Tudo começa, de fato, no desenvolvimento genético, cujo domínio global é de poucas empresas: a centenária Cobb-Vantress, subsidiária da Tyson Foods, dos EUA; a Aviagen, que faz parte da corporação alemã EWG; e a Hubbard, de origem francesa e que há cinco anos foi incorporada à EWG. Elas fornecem as matrizes que põem os ovos que são chocados nas indústrias. As aves geradas são engordadas nas granjas até atingirem o peso de abate. No caso dos frangos especiais, leva dois meses; os perus comem por mais tempo, até 15 meses. Enquanto um frango comum é abatido com 44 dias de vida.

Esse tempo a mais de produção faz do peru um produto mais caro. Ele consome 2,7 quilos de ração para produzir um quilo de carne e, no abate, atinge 20 quilos. Já o frango especial consome menos, 1,65 quilo de ração para cada quilo de carne e já vai para o abate com três quilos.

Toda esta movimentação da pesquisa, engorda e abate não é visível para a maioria da população, até porque o ciclo de vida destas aves industriais se dá dentro de poucas unidades que têm a função desta produção específica no país. Bem embaladas pelas campanhas publicitárias, elas chegam prontas nas geladeiras dos supermercados nos últimos meses do ano.

São muitas as curiosidades neste universo tão segmentado. A tradição de se comer peru (Meleagris gallopavo) vem dos Estados Unidos, onde o prato tem espaço garantido no feriado de Ação de Graças, no mês de novembro. Aqui no Brasil o consumo médio anual por pessoa é de cerca de dois quilos de carne de peru; nos Estados Unidos, cinco, e em Israel, 11 quilos.

E o que vai para a mesa de Natal não é o macho, é sempre a fêmea, a perua, que é abatida com aproximadamente quatro quilos e aos 56 dias de produção. Os machos são criados por um período mais longo e, como ficam muito grandes, alcançando até 20 quilos, são destinados para cortes, embutidos e defumados.

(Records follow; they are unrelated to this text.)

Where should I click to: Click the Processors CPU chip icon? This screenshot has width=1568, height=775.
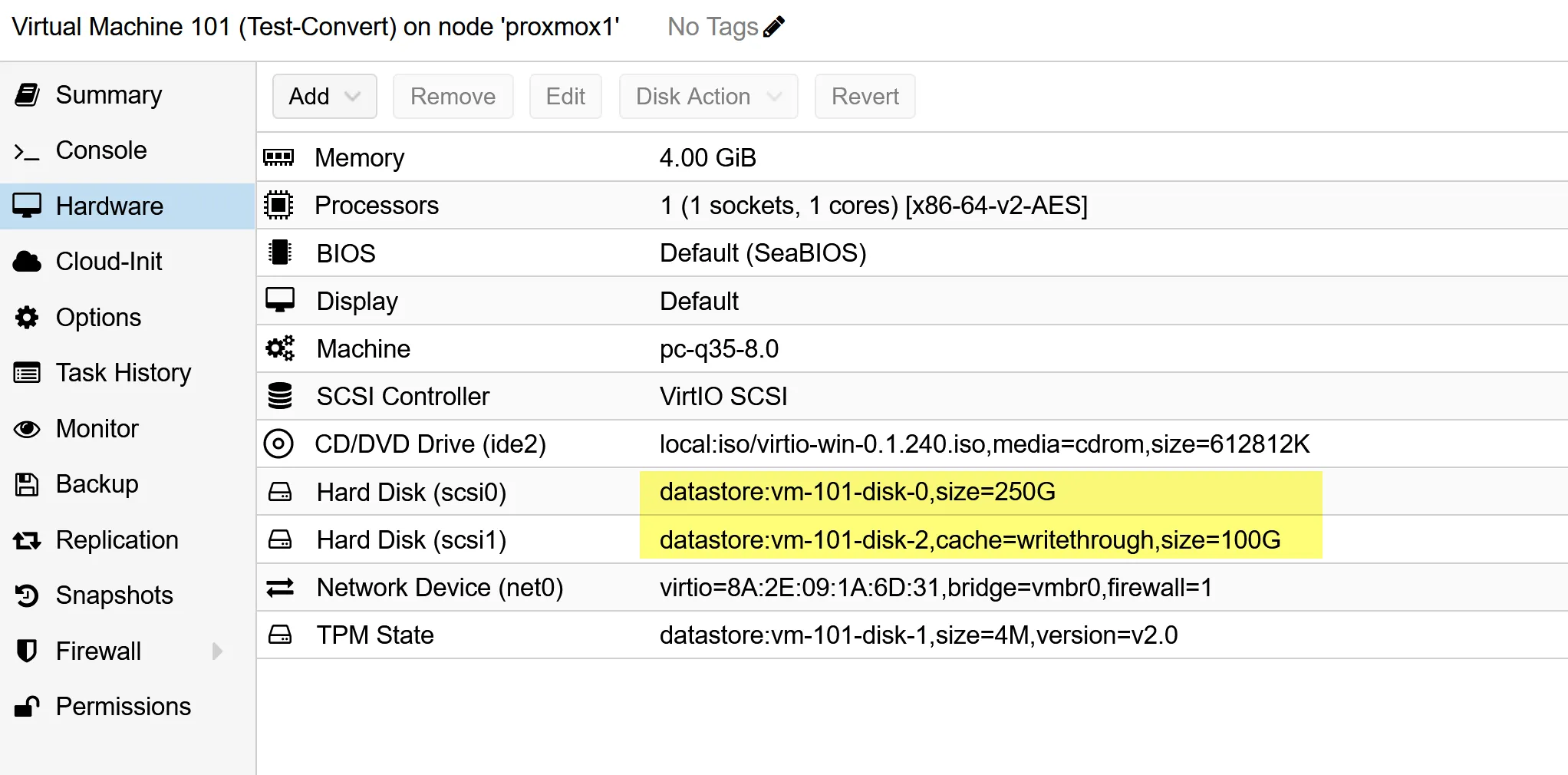tap(278, 206)
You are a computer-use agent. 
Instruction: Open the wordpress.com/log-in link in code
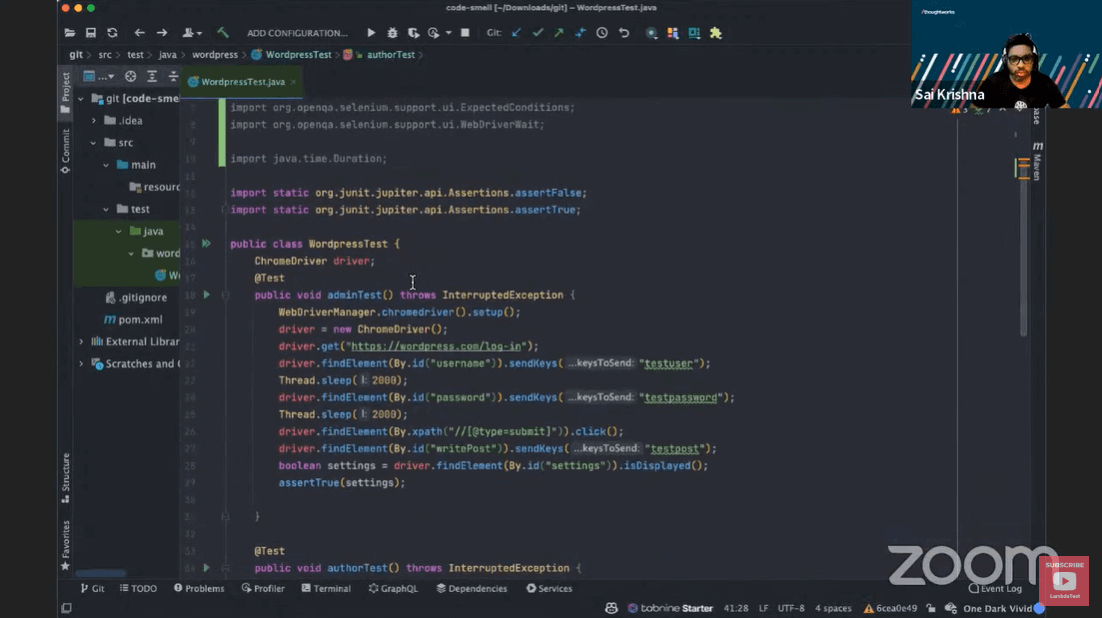pyautogui.click(x=435, y=346)
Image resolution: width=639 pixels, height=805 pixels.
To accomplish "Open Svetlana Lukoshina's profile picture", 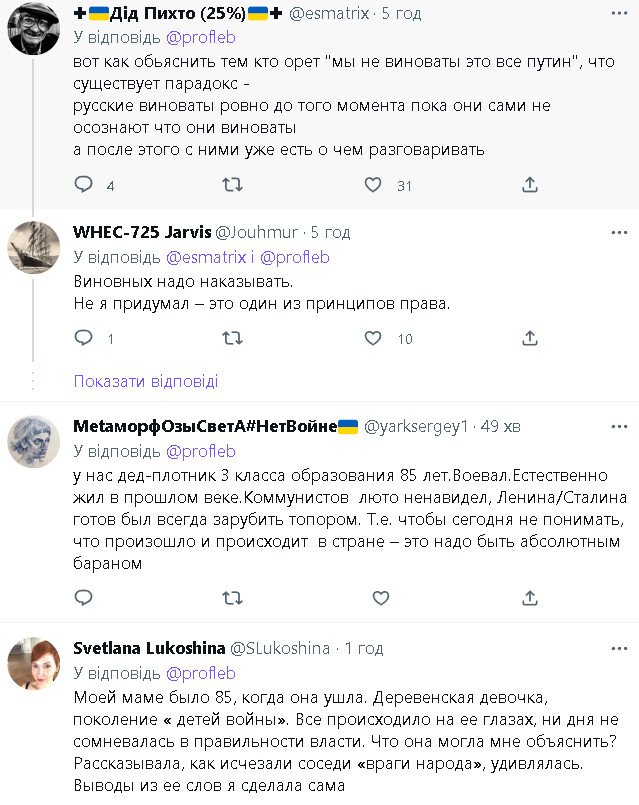I will [34, 662].
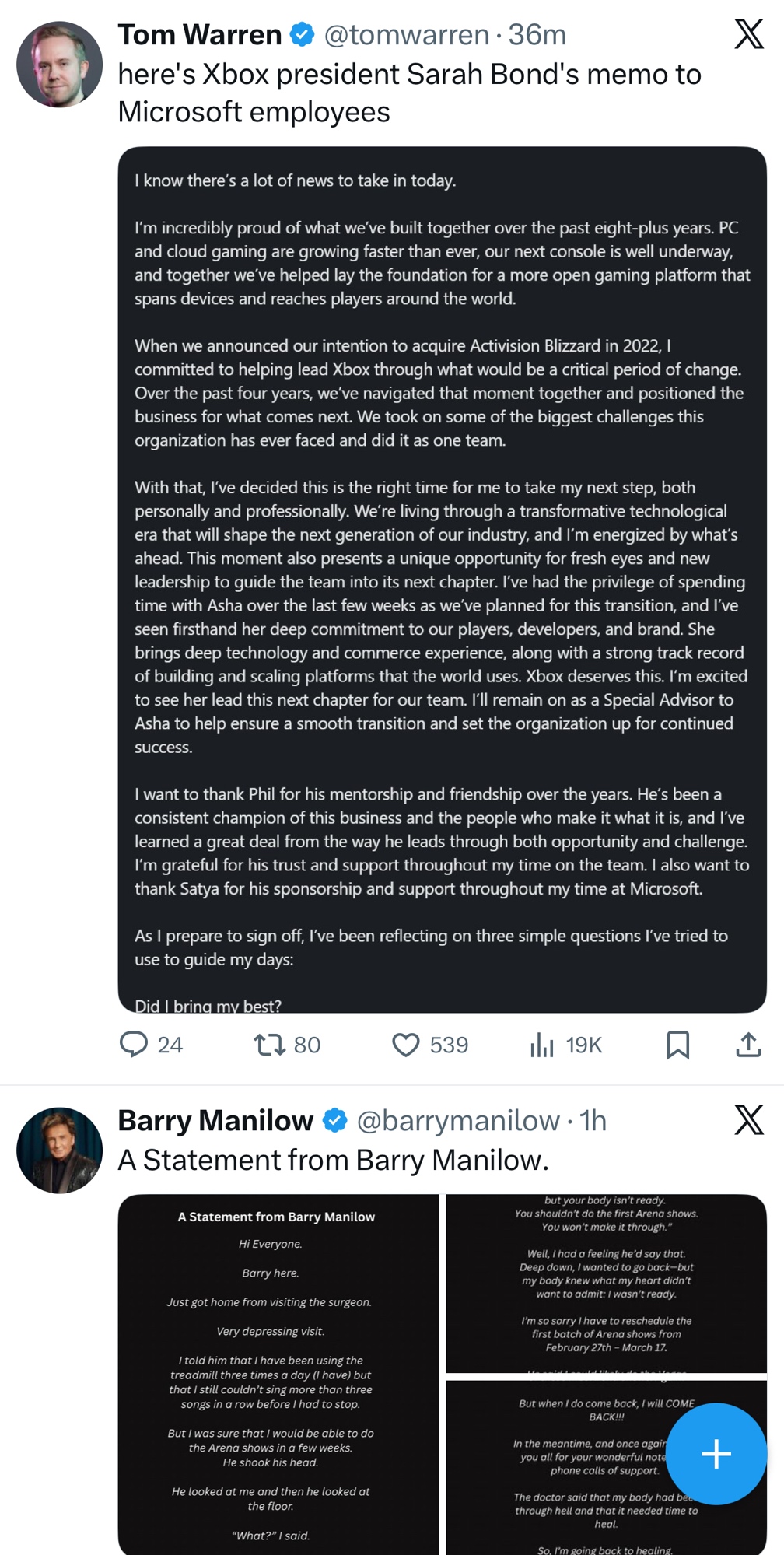Open Tom Warren's profile picture
Screen dimensions: 784x1555
[x=60, y=65]
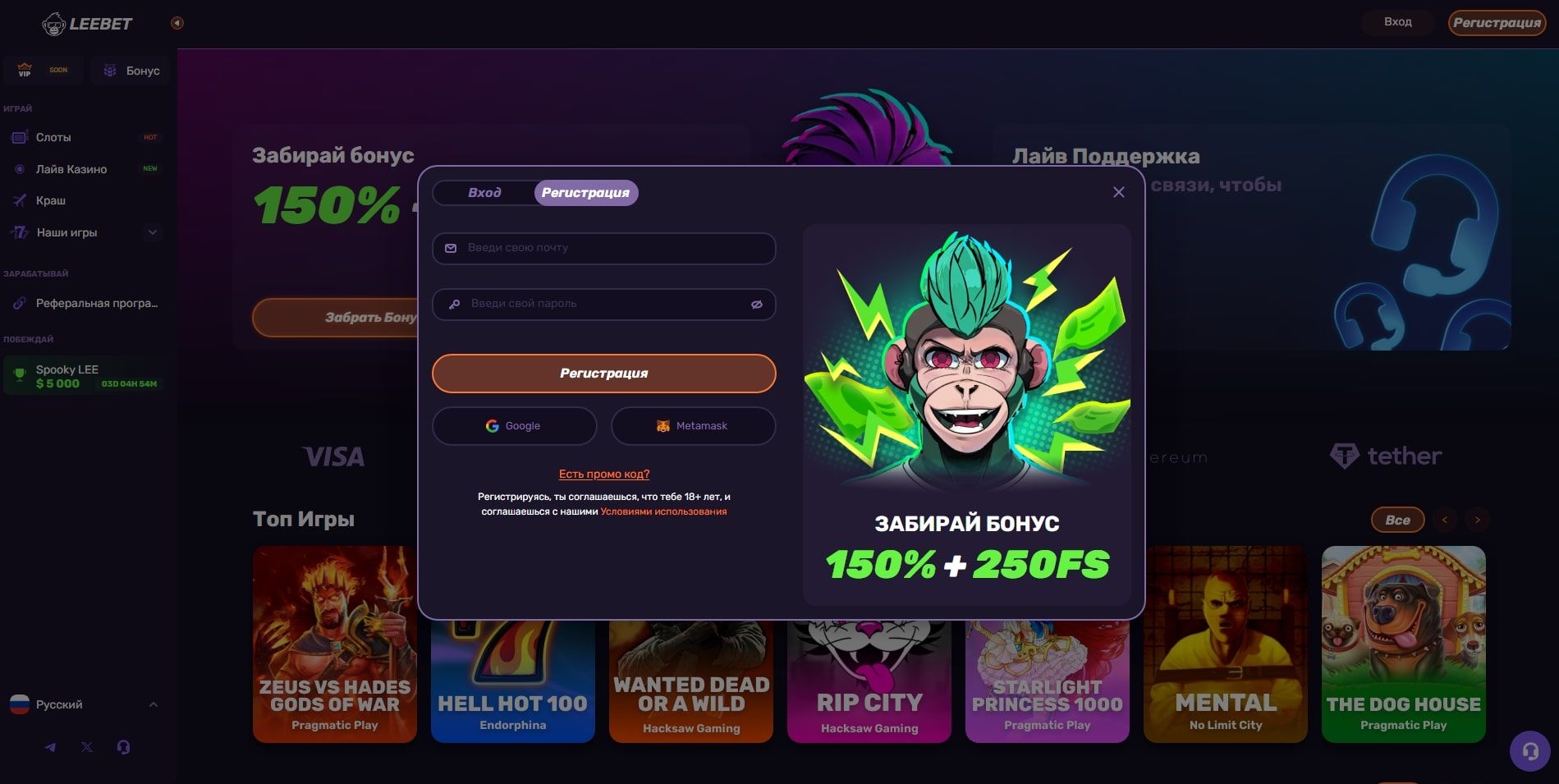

A decisão de criar o macho ou a fêmea não cabe ao produtor, é a indústria quem define, de acordo com as suas estratégias de mercado.

Aqui no Brasil o peito é considerado o corte mais nobre por ter mais carne. Diferentemente dos Estados Unidos, onde preferem a coxa, com mais gordura. Por aqui, o peito de peru é 50% mais caro que o presunto de peru.

E o próprio nome de um destes frangos especiais, Chester – que não é uma linhagem, mas uma marca registrada de uso exclusivo da Perdigão, pertencente à BRF – já revela o diferencial da ave: 70% da carne se concentra no peito (chest, em inglês) e que é vendida com peso entre 3,5 e quatro quilos.

Pode-se dizer que a maior concentração de carne no peito e nas coxas destes “frangos de festa” caiu no gosto dos brasileiros, que têm reduzido o consumo de peru no Natal. Um levantamento feito pelo laboratório de pesquisa da Nestlé Brasil, divulgado este mês, sobre qual prato salgado não poderia faltar na mesa dos brasileiros no Natal, os mais citados foram, pela ordem, a salada de maionese, o salpicão, o arroz incrementado (no meu pode ter passas sempre) e, só em quarto lugar, o peru.

Enfim, tradição, afetividade e simplicidade sempre têm lugar à mesa. E a ave que nunca perde espaço, seja na festa natalina ou ao longo do ano, é o frango comum. Assado, recheado, frito, ensopado, em iscas, no arroz, com legumes, com farofinha. É a proteína mais barata e democrática dos brasileiros.

E que 2024 chegue trazendo paz e mesa farta para todos!